MCMC sampling colourings and independent sets of G(n,d/n) near the uniqueness threshold

Abstract

Sampling from Gibbs distribution is a central problem in computer science as well as in statistical physics. In this work we focus on the k-colouring model and the hard-core model with fugacity λ when the underlying graph is an instance of Erdos-Renyi random graph G(n,p), where p=d/n and d is fixed. We use the Markov Chain Monte Carlo method for sampling from the aforementioned distributions. In particular, we consider Glauber (block) dynamics. We show a dramatic improvement on the bounds for rapid mixing in terms of the number of colours and the fugacity for the corresponding models. For both models the bounds we get are only within small constant factors from the conjectured ones by the statistical physicists. We use Path Coupling to show rapid mixing. For k and λ in the range of our interest the technical challenge is to cope with the high degree vertices, i.e. vertices of degree much larger than the expected degree d.

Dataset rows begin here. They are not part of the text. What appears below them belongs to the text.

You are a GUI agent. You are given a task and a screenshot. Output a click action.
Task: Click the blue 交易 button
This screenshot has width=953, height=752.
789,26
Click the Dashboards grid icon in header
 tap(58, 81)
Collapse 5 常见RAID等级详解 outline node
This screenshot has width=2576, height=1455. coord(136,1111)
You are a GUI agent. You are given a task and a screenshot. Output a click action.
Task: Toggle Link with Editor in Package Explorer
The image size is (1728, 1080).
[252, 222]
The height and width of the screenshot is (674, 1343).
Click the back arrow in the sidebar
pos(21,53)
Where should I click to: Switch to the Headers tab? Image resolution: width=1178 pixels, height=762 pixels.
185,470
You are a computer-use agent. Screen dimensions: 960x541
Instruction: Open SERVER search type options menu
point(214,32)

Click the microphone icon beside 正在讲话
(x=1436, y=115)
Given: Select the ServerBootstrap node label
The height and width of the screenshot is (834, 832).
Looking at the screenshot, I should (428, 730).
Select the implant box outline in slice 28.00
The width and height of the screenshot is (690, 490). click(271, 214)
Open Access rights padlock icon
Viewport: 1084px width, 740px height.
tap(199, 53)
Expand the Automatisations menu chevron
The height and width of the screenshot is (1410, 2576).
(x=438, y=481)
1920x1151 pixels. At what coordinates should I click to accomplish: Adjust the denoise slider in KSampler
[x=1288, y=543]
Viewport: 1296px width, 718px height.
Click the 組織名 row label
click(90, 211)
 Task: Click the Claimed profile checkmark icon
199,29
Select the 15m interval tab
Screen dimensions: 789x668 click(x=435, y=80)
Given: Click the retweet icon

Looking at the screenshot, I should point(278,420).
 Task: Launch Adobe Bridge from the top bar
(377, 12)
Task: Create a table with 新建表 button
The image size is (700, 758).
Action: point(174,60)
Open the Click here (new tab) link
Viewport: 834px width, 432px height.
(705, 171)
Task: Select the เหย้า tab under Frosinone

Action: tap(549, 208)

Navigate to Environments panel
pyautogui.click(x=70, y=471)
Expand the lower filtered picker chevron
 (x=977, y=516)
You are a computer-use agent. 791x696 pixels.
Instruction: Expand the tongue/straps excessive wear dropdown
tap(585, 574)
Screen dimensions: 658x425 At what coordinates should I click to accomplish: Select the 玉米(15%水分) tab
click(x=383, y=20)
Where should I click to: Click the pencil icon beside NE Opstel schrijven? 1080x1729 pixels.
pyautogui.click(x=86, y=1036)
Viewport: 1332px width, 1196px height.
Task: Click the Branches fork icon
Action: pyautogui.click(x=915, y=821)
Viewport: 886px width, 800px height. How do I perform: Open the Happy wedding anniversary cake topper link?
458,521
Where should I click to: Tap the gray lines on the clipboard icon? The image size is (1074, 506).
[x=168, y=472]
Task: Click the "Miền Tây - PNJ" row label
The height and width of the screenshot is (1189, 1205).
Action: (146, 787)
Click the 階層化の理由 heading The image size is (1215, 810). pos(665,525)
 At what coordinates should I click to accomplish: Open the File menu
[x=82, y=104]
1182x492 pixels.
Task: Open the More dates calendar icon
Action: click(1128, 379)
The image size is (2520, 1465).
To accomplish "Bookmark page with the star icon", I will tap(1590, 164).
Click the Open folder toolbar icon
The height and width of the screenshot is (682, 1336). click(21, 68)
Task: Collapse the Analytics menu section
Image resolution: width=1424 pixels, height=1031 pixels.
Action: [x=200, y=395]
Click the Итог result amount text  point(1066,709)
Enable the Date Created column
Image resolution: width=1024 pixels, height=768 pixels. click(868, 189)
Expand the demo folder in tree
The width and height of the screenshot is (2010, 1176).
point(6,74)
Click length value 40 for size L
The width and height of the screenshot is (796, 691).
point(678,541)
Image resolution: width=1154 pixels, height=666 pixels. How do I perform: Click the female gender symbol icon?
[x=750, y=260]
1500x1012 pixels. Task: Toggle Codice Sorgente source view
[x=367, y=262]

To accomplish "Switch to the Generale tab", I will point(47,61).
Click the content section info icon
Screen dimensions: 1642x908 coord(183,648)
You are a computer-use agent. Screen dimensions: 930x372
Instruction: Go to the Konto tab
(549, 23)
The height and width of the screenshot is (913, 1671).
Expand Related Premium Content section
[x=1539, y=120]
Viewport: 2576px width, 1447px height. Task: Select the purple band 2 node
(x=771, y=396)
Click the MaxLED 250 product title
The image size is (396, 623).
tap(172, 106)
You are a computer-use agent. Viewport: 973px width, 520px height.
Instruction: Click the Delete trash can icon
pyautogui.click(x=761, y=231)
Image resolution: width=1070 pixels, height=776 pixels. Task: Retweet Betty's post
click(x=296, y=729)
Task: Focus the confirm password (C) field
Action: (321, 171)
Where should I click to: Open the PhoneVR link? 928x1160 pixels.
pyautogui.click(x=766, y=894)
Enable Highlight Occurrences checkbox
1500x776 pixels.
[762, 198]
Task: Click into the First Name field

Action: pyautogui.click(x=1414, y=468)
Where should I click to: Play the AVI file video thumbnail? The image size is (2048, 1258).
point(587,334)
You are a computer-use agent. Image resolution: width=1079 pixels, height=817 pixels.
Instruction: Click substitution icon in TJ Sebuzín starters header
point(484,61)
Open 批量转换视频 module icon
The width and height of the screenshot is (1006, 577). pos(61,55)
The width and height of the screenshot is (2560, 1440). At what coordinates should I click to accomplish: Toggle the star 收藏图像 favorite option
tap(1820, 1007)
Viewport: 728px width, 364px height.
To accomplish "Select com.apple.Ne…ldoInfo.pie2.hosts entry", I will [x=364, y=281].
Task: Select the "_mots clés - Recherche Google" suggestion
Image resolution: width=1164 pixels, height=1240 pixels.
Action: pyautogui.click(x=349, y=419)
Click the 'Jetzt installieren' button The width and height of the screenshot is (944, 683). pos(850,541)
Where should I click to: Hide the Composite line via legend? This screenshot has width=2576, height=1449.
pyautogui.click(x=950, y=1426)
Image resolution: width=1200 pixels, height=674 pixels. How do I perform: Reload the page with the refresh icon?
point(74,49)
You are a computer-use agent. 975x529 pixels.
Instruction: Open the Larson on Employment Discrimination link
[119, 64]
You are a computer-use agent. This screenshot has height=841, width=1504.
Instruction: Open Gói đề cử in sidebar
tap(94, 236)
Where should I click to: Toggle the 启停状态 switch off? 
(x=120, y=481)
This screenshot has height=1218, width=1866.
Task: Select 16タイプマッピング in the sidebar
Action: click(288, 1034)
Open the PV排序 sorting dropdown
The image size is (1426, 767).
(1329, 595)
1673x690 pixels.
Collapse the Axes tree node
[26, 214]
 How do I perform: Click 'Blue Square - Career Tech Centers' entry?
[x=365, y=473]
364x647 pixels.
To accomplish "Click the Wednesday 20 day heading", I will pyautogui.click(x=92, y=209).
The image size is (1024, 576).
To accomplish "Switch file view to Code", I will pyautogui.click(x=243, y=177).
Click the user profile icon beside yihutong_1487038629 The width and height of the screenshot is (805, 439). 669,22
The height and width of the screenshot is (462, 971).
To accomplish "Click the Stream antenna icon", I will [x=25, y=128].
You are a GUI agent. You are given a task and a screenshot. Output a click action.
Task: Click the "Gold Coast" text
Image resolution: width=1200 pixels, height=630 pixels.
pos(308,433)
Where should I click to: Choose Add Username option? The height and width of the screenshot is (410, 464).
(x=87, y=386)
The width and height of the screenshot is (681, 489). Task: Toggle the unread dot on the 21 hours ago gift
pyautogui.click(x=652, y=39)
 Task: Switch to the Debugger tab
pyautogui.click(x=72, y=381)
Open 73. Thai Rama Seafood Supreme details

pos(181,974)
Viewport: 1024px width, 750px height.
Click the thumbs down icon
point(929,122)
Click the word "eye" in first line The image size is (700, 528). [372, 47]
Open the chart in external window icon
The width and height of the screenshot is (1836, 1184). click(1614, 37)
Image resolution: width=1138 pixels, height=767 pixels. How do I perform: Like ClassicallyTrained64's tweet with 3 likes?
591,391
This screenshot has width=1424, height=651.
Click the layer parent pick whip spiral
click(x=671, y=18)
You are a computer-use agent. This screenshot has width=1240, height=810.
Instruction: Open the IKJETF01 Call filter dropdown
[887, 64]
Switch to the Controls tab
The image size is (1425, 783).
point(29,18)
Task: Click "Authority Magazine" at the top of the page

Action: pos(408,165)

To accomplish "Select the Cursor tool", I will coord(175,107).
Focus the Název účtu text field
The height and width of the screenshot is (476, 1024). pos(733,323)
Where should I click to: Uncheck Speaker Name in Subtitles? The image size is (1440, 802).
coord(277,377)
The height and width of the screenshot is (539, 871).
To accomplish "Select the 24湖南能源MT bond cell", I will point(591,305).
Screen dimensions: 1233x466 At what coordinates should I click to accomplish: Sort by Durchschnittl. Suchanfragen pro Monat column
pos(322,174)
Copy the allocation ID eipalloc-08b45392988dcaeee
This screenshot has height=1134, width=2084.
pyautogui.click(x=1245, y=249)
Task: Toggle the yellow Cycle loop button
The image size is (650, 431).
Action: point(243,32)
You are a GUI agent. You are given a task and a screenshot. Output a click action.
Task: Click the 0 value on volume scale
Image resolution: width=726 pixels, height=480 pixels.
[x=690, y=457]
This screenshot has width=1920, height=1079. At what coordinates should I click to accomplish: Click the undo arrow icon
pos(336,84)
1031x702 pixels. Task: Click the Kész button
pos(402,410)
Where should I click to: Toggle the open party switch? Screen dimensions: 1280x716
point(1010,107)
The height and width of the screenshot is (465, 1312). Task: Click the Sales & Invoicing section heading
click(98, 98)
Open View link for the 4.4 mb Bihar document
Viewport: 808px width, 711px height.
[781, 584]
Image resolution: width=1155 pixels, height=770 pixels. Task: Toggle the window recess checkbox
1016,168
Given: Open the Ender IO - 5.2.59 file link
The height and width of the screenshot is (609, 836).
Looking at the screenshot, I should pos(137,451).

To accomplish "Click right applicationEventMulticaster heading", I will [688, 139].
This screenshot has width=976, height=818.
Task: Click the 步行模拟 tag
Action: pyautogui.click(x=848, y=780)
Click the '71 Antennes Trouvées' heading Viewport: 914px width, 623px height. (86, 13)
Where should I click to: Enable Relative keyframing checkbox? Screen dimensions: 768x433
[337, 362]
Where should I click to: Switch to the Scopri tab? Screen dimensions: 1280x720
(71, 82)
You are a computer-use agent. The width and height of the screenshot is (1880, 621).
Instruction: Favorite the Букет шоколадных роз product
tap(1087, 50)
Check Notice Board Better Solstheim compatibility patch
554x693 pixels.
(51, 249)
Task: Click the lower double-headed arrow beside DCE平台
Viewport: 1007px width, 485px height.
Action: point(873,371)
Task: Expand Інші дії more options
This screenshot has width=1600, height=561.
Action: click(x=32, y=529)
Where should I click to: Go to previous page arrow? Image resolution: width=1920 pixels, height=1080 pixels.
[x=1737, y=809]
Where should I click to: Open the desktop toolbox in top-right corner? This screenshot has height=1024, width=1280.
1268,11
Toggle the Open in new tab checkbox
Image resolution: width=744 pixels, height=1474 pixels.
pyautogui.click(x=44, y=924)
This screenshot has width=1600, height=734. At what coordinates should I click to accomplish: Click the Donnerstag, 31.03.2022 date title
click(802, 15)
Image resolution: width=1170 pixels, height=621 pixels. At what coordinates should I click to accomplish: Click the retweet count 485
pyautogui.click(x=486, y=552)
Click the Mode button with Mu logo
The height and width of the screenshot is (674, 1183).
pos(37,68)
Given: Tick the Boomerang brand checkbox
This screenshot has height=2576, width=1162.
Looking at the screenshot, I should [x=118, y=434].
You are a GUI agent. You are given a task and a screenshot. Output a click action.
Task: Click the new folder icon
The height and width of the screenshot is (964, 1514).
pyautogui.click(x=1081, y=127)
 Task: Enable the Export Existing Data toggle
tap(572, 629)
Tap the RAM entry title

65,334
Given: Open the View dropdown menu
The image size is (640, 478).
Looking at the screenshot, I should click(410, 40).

The usual approach to this problem is to consider block updates rather than single vertex updates for the Markov chain. Taking appropriately defined blocks the effect of high degree vertices somehow diminishes. However, devising such a construction of blocks is a highly non trivial task. We develop for a first time a weighting schema for the paths of the underlying graph. Vertices which belong to "light" paths, only, can be placed at the boundaries of the blocks. Then the tree-like local structure of G(n,d/n) allows the construction of simple structured blocks.